Interpretive Summary:

Technical Abstract: Fecal samples were obtained in replicate from lactating (LAC; n = 60) and non-lactating (NLAC; n = 60) Holstein cows to determine the influence of time of day (AM vs PM), parity, and lactation phase [< 60 or > 60 d in milk (DIM)] on shedding of Escherichia coli O157:H7 (EHEC), Escherichia coli (EC), and Salmonella spp. (SM). Samples were collected at 0700 (AM) and 1700 (PM), placed on ice and shipped to our laboratory for microbiological analyses. Mean ambient temperatures at time of collection were 24.9 and 31.8°C for AM and PM, respectively. Mean relative humidity was 50 and 24% for AM and PM, respectively, on the day(s) of collection.
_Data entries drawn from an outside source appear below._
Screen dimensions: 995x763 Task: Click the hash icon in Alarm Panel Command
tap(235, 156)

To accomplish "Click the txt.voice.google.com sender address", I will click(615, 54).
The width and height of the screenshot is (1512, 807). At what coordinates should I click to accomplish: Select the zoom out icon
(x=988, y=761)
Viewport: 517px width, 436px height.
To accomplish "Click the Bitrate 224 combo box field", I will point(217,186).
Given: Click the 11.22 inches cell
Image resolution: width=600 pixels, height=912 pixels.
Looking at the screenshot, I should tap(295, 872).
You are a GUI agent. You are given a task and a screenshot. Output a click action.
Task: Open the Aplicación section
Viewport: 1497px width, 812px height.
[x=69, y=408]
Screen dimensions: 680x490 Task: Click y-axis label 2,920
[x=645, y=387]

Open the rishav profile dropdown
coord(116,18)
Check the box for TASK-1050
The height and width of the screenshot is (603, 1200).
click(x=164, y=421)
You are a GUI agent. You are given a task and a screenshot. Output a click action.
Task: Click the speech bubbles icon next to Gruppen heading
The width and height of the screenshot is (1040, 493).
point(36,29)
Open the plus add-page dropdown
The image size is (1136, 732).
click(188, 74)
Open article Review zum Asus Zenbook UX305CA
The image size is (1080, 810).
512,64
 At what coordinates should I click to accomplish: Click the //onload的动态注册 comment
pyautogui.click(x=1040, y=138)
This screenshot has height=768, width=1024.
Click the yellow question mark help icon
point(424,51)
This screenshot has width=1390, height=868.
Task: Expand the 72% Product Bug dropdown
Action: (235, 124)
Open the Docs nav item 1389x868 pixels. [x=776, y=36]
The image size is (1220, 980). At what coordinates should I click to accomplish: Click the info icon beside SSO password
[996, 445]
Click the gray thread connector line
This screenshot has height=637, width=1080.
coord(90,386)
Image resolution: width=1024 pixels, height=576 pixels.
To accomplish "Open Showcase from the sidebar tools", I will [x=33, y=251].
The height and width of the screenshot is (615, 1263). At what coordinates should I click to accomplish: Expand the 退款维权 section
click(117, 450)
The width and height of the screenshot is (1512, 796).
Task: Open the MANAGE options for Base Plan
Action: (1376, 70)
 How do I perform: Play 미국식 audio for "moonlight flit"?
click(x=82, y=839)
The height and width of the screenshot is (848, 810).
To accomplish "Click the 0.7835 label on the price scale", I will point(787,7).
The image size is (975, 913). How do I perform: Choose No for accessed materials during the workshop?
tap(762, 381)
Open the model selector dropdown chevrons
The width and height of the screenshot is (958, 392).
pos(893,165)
Temperature-humidity index was 72 for AM and 76 for PM. Incidence of EHEC, EC, and SM shedding was 56, 100, and 53%, respectively, in all cows. In LAC cows, SM shedding was increased (P < 0.05) in AM (60%) compared to PM (40%). Shedding of EHEC was increased (P < 0.05) in the AM, and SM shedding was increased (P < 0.05) in the PM in NLAC cows. Shedding of EHEC was more (P < 0.0001) prevalent in LAC (66%) than NLAC (34%) cows with no differences for EC and SM. More (P = 0.06) multiparous (67%) LAC cows shed SM than primiparous (33%) LAC cows. Parity did not influence (P > 0.10) shedding of pathogens in NLAC cows. Cows in early lactation (less than or equal to 60 DIM) shed more (P < 0.05) SM and had a tendency (P = 0.10) to shed more EC than cows > 60 DIM. The most common Salmonella serotypes were Senftenberg (18%), Newport (17%) and Anatum (15%) of a total of 17 different serotypes and several animals were shedding more than one Salmonella serotype within a day. Time of day that fecal samples are collected may influence shedding of bacterium. In the current study, lactating cows shed more E.coli O157:H7 than non-lactating cows. Cows in early lactation (less than or equal to 60 DIM) shed more Salmonella and E. coli compared to cows in later lactation.